Learning a New Complexity Language
Laurent Dumarest Gillis Jonk Bart van Dijk
Consumer goods have never come in so many shapes, sizes, color and flavors. And that complexity can be a good thing. That extra bit of service, a brand extension, another package size, a touch of customization—such efforts can add up to extra sales and market share. Yet complexity can also be costly enough to offset the benefits. If the relationship between the cost and the value of complexity were clear, managing the trade-off between the two would be simple.
Unfortunately, this relationship can be hard to define. For instance, a branded food manufacturer knows its customers value its range of flavors and tastes, different packaging sizes, perhaps even quality levels, and the periodic variations of its products. But it’s not likely to understand exactly how these different factors contribute to the total value created.
Companies that have steadily grown to become multinational corporations, with multiple factories and sales organizations, also often find that complexity costs and complexity value are hard to reconcile. In such situations, effective complexity management becomes a real challenge, and chances are excellent that complexity has gradually built up to become unnecessarily expensive.

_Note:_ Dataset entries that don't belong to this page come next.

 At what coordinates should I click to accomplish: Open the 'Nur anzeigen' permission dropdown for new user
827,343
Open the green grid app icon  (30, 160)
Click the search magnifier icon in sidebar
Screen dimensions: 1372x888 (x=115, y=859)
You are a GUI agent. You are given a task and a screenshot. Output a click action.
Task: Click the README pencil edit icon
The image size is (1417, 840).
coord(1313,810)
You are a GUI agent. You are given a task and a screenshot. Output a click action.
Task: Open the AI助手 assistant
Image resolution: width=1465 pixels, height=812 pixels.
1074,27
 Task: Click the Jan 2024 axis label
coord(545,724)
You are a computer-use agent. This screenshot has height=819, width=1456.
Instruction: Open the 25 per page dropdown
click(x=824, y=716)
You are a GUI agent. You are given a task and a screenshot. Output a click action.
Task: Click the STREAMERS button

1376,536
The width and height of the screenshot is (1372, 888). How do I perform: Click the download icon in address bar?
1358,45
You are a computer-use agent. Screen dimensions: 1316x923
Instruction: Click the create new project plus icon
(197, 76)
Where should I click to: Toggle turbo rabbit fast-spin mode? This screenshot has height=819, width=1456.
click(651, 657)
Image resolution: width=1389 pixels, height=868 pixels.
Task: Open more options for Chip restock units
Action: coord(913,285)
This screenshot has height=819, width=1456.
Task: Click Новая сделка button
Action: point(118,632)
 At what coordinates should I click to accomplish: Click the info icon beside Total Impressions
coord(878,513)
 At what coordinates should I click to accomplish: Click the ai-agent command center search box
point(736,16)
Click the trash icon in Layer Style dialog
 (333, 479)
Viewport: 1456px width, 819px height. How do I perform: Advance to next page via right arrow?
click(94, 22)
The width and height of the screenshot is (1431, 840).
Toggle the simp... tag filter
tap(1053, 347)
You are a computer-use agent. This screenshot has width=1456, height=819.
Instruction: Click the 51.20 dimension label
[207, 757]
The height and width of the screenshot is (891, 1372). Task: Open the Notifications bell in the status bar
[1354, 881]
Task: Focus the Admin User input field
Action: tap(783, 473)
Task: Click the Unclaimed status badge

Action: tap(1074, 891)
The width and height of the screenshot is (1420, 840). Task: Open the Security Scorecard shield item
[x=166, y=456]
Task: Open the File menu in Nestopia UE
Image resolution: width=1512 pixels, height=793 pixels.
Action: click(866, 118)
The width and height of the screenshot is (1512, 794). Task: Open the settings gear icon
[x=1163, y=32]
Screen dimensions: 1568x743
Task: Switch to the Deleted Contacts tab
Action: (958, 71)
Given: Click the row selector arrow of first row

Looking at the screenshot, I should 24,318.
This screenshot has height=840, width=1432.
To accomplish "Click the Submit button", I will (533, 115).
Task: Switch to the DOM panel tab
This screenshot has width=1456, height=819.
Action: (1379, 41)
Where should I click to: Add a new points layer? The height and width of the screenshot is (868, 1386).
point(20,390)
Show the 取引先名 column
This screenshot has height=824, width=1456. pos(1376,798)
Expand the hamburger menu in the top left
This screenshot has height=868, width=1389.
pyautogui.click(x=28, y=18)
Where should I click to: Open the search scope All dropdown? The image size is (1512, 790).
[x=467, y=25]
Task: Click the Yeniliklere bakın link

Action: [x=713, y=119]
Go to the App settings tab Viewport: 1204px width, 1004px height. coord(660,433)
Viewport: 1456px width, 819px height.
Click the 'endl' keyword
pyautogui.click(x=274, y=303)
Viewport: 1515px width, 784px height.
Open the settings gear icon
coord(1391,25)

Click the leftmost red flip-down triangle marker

Complexity reduction efforts are generally focused inside the different functions in the organization rather than being integrated throughout. Such approaches cut down on non-valueadding complexity that has built up over time, but they don’t necessarily help increase the value brought to the market. The authors discuss a new approach to managing—rather than just reducing—complexity by creating a “complexity language” that connects the complexity-loving and complexityhating parts of their organizations.